BUND Berlin zweifelt an Kostenprognose für U-Bahn ins Märkische Viertel

28. April 2026 | Verkehr, ÖPNV

Ermittelte Baukosten nicht einmal halb so hoch wie bei anderen U-Bahnprojekten in Deutschland

Foto: Uzyel (CC BY-SA 3.0)

Berlin, 28. April 2026: Laut einem aktuellen Medienbericht liegt dem Senat eine neue Wirtschaftlichkeitsprognose für die Verlängerung der U8 vom derzeitigen Endbahnhof Wittenau bis zum Senftenberger Ring im Märkischen Viertel vor. Für die 2,8 Kilometer lange Strecke mit vier neuen Stationen werden demnach laut Kostenstand 2025 Baukosten von 390 Millionen Euro erwartet.

Diese Kosten liegen so deutlich unter anderen gerade in Realisierung befindlichen U-Bahn-Projekten in Deutschland, dass der BUND Berlin erhebliche Zweifel an der Belastbarkeit der Prognose hat. Es werden umgerechnet auf die Streckenlänge demnach nur Kosten von 139 Millionen Euro pro Kilometer erwartet – das ist nicht mal die Hälfte dessen, womit bei anderen Projekten gerechnet wird.

Laufende oder kurz vor der Realisierung stehende U-Bahn-Verlängerungen in Berlin, Hamburg und München schlagen nach offiziellen Angaben mit 291 bis 500 Millionen Euro pro Kilometer zu Buche. Unter diesen Werten liegt nur die weitgehend unter freiem Feld verlaufende Verlängerung der Münchner U6, die vom Endbahnhof Klinikum Großhadern um knapp einen Kilometer nach Martinsried verlängert wird. Hierfür wurden 2023 Kosten von 212 Millionen Euro genannt.

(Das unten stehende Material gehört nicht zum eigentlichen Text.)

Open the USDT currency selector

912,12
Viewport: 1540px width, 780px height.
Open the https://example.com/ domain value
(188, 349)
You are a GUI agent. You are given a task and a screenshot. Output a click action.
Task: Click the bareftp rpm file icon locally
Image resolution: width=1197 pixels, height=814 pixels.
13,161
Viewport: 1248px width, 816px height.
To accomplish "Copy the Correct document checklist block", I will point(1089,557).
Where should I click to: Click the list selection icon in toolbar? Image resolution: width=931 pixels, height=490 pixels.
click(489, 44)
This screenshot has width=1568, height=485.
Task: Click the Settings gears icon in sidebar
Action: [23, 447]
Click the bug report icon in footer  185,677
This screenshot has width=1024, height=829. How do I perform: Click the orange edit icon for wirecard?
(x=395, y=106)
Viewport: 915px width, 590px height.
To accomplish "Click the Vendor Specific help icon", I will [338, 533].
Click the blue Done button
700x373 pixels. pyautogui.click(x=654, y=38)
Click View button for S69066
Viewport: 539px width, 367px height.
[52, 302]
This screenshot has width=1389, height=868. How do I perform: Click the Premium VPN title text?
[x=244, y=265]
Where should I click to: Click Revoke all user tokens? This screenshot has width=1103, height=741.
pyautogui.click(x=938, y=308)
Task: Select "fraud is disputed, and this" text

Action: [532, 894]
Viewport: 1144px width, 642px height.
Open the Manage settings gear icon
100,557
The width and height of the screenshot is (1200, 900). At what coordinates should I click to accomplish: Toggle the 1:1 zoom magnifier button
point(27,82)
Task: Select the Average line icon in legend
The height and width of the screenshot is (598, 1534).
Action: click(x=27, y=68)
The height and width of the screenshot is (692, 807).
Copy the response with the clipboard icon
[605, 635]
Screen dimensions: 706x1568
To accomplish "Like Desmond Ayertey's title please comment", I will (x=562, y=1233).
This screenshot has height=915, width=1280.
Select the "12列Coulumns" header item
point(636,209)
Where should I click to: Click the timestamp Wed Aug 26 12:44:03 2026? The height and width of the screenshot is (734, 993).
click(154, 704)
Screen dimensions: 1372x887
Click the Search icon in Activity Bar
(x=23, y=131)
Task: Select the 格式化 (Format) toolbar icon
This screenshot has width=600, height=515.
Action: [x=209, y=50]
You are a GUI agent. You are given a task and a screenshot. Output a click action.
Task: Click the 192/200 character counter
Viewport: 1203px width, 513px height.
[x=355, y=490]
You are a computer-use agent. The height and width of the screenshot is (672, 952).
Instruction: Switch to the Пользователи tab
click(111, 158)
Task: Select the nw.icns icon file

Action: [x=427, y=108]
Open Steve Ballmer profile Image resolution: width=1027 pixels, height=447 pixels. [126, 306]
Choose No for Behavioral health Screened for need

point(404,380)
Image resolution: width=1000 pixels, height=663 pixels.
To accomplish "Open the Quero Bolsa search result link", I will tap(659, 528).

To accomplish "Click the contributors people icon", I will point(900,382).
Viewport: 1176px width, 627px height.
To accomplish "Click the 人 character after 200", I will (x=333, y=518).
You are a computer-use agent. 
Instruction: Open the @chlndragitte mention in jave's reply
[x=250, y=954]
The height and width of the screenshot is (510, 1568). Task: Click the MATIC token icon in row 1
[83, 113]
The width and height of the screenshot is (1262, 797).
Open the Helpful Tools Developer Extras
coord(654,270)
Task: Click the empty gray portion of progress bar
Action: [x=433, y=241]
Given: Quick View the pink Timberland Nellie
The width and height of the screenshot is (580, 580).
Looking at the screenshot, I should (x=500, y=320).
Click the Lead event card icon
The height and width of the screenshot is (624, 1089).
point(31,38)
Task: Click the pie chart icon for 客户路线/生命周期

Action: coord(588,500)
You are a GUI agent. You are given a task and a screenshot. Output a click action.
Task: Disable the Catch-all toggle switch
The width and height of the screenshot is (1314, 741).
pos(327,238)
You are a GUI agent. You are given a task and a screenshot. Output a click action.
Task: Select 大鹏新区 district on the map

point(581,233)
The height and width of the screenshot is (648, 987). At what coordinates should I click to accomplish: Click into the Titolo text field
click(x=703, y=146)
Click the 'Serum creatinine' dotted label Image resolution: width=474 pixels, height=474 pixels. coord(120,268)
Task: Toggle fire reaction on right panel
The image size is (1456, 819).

Dazu erklärt Katharina Wolf, Verkehrsexpertin des BUND Berlin:
„Wir fordern CDU-Verkehrssenatorin Ute Bonde auf, darzulegen, wie eine derart niedrige Kostenschätzung plausibel begründet werden kann. Ohne realistische Kostenprognosen lässt sich der Nutzen von Verkehrsprojekten nicht fehlerfrei ermitteln. Das kann zu falschen Entscheidungen führen, die dann dauerhaft die Wirtschaftlichkeit des Öffentlichen Personennahverkehrs beeinträchtigen und den optimalen Ausbau des Angebots für die Fahrgäste und somit die Verkehrswende verhindern.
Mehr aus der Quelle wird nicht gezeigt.